I have an old data set from 2008 from a set of HumanCNV370-Quads, and I have downloaded relatively recent a set of extended-VCFs from the Altai Neanderthal and Denisovan genomes. I want to compare the data between the two. I know the genome coordinates for any given base can shift from assembly to assembly, but will the rsID for a given SNP change if and when the coordinate changes?
I have SNP data from 64 samples at ~330,000 rs ids (I know there is no mt/Y data, I am pretty sure this is all autosomal). The data is from an old set of HumanCNV370-Quads from 2008. I don't have the genomic coordinates.
I have download two sets of VCF files from the Denisovan 30× and Altai Neanderthal 50× coverage genomes (available here http://cdna.eva.mpg.de/denisova/VCF/hg19_1000g/ and here http://cdna.eva.mpg.de/neandertal/altai/AltaiNeandertal/VCF/). These files are in a cumbersome extended VCF format described here (http://www.sciencemag.org/content/suppl/2012/08/29/science.1224344.DC1/Meyer.SM.pdf page 16) and here (http://www.nature.com/nature/journal/v505/n7481/extref/nature12886-s1.pdf page 14). These files have rsIDs labeled for most sites (of course though not all sites in these genomes have been assigned rsIDs).

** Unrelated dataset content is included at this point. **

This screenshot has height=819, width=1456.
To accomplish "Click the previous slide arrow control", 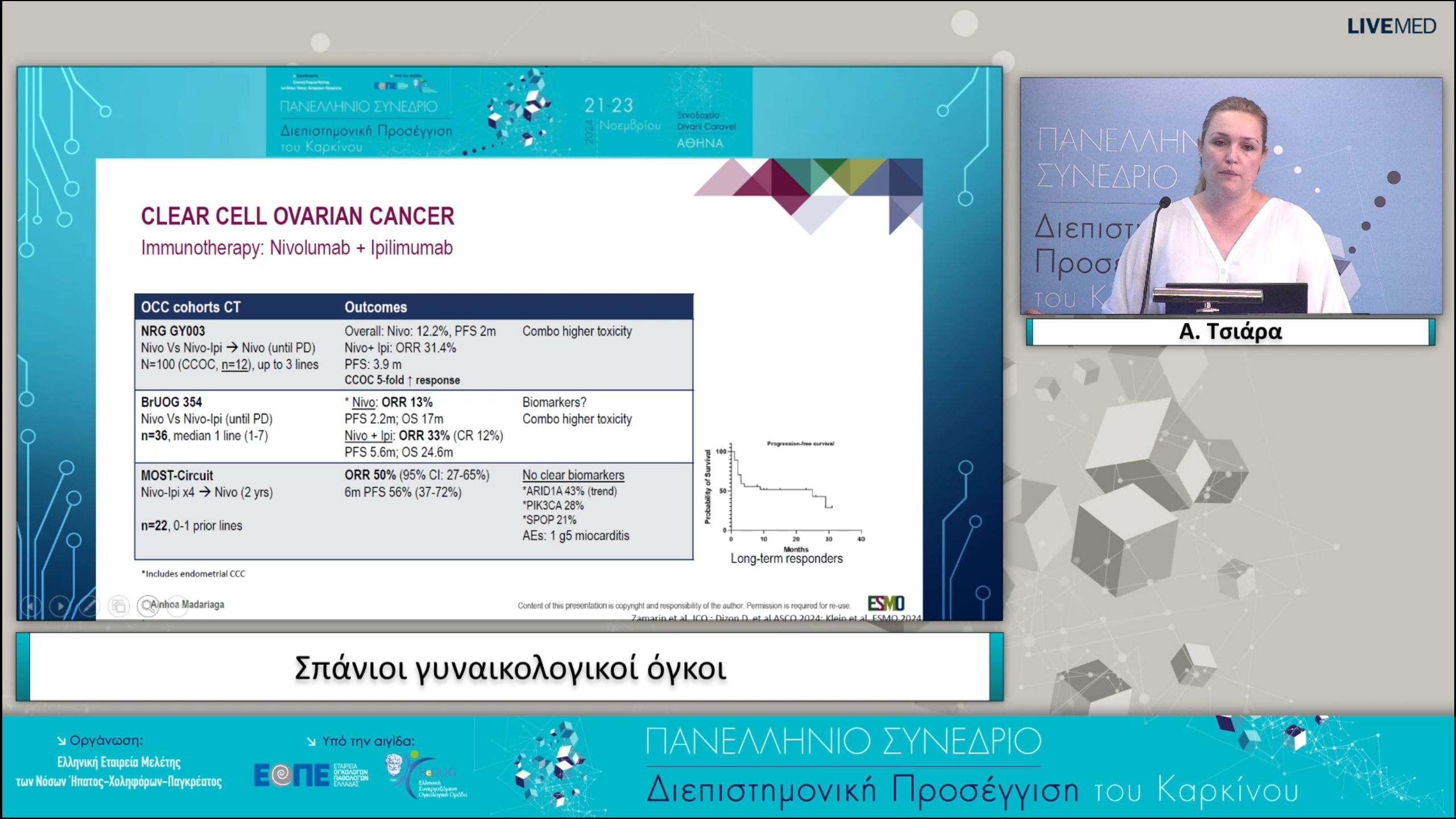I will click(x=31, y=606).
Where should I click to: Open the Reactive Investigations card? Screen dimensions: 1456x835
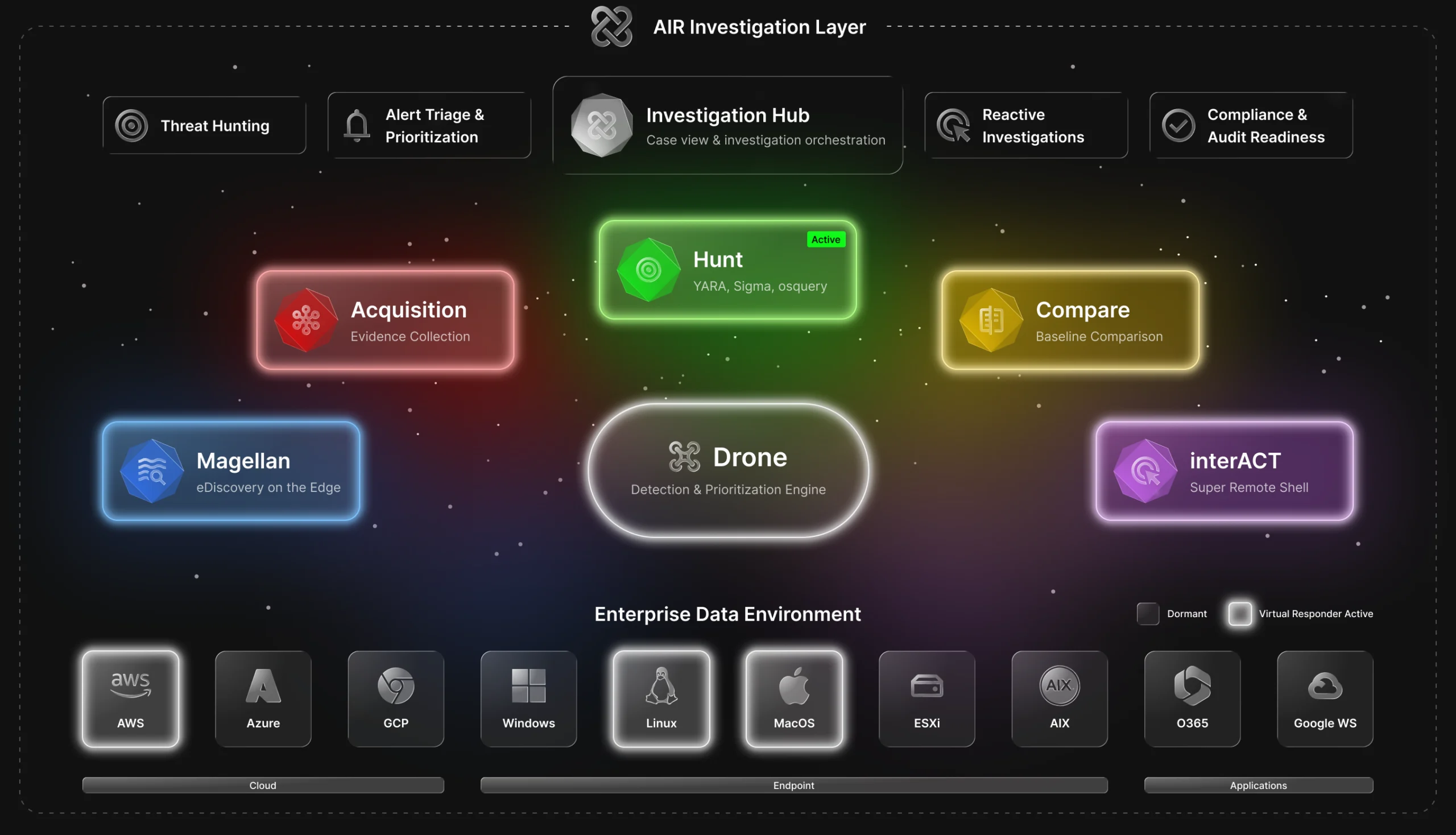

I also have Illumina data from 171 samples (the libraries enriched for NRY- and mtDNA), which I am now have in raw, un-rsID-ed, unfiltered VCFs, which I am trying to bring into mix, but I am going to ignore them for now (I have a thread on them here https://www.biostars.org/p/110272/)
For the 330k sites, I have the alleles for the common chimpanzee from the 1000G (phase1_release_v3/20101123) and the dbSNP build 141 for most of the sites from a friend of a friend. The goal is to use f4 statistics to calculate Neanderthal ancestry estimates.
Anyways, to my question, would the rsIDs from the SNP chip still correspond to the rsIDs that I find in extended VCF files? If not, what would I have to do to make them match up?